In the mid-nineteenth century, the unification movement in Italy responded to the aspirations of President Napolitano’s forefathers to independence, freedom and justice. Today, in the early twenty-first century, uprisings in the Arab world bear witness to the universal and timeless value of those aspirations. In the face of these events, the international community must act responsibly, united and in solidarity.
I am pleased to underscore the fact that the Italian Constitution grants an extremely important role to international organizations in ensuring peace and justice among nations. Its article 11 “promotes and encourages international organizations furthering such ends”. The United Nations was created to promote peace, security and prosperity throughout the world, and it is the pre-eminent forum where the solidarity of the international community must be expressed and solutions forged. The United Nations is the pre-eminent forum for global governance.
I thank Italy for its commitment to the United Nations and for its financial, human and technical contribution to defending and promoting the fundamental values of our Organization. It plays an essential role in United Nations peacekeeping and peacebuilding missions. If the United Nations is to
continue to be a central forum for global governance, it must be a strong and enduring instrument. To that end, it must resolutely carry through the reforms under way, in particular Security Council reform. In that connection, I welcome Italy’s great commitment to the intergovernmental negotiation process.
As the central forum for global governance, the United Nations also has close contacts with two other major stakeholders in the sphere of governance: the Group of Eight and the Group of 20 (G-20). Italy, as a member of those Groups, has a key role to play. It can be proud of its long-standing efforts on behalf of global governance and of its active participation in the construction of Europe. Rome has given its name to more than one European treaty and is the host of several important international organizations.
I have done my best to build bridges between the General Assembly and the G-20 in order to draw that Group closer to the United Nations. Bridges are built to be crossed. With the presence of President Napolitano here among us today, he has taken that initiative. I am pleased and thank him for it.
I now give the floor to the Secretary-General, His Excellency Mr. Ban Ki-moon.
It is my great honour to join President of the General Assembly Joseph Deiss in welcoming President Napolitano here today, and it is a personal pleasure for me to introduce him.
This cannot be said of many people, but President Napolitano is a legend in his own time. Looking over some notes put together by my staff this morning, I noticed a quote from a newspaper citing him as “the grand old man of the Italian Republic”. That is high praise indeed and has little to do with chronological age.
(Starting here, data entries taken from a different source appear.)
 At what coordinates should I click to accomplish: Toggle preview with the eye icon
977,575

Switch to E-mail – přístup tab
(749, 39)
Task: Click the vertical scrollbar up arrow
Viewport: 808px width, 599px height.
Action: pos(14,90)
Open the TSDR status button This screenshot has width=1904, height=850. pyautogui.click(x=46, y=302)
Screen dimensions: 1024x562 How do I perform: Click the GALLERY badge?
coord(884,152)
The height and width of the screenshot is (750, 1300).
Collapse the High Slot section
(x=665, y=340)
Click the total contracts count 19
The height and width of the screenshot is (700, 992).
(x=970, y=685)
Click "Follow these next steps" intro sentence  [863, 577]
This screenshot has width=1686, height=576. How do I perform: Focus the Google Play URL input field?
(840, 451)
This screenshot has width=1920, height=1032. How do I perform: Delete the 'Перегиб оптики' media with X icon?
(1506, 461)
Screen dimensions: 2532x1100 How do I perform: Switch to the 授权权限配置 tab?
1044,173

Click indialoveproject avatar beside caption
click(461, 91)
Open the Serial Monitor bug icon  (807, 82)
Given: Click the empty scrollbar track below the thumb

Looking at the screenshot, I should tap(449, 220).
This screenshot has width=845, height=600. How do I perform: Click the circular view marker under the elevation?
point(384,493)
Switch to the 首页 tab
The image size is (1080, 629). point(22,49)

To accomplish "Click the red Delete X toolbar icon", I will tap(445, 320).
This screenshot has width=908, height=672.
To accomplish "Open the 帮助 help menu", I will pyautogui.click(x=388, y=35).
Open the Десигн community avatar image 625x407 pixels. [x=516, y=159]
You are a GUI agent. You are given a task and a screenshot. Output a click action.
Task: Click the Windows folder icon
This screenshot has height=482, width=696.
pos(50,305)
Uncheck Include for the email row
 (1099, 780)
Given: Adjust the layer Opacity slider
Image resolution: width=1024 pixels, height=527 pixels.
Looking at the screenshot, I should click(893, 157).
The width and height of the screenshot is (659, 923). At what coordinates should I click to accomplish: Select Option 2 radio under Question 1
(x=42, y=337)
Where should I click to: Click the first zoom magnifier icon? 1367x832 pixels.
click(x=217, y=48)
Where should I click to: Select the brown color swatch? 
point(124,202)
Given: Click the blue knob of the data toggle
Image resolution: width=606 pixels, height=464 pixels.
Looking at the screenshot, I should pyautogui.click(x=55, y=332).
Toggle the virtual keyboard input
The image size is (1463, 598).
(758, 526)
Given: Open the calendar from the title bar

Another called him “the embodiment of Italian post-war history”. And it is true.
For many decades, he has been a leading moral voice of his country, and far beyond. He has been a champion of public principle, good governance, openness, transparency and honesty as democracy’s highest goods. He has written more books than many people have read, and through his tireless, consistent and eloquent advocacy, he has helped make Italy all that it is today.
President Napolitano has come to address our Assembly at an important time in the history of the United Nations — a time that, in its way, is no less
critical and no less transformative than that epochal year of 1989 he has written about so often. Now, as then, we are witness to revolution. Revolutionary change is sweeping the Arab world, with repercussions that will be felt everywhere and by all. We face no less epochal change in other spheres, from climate change and fighting global poverty to advancing human rights.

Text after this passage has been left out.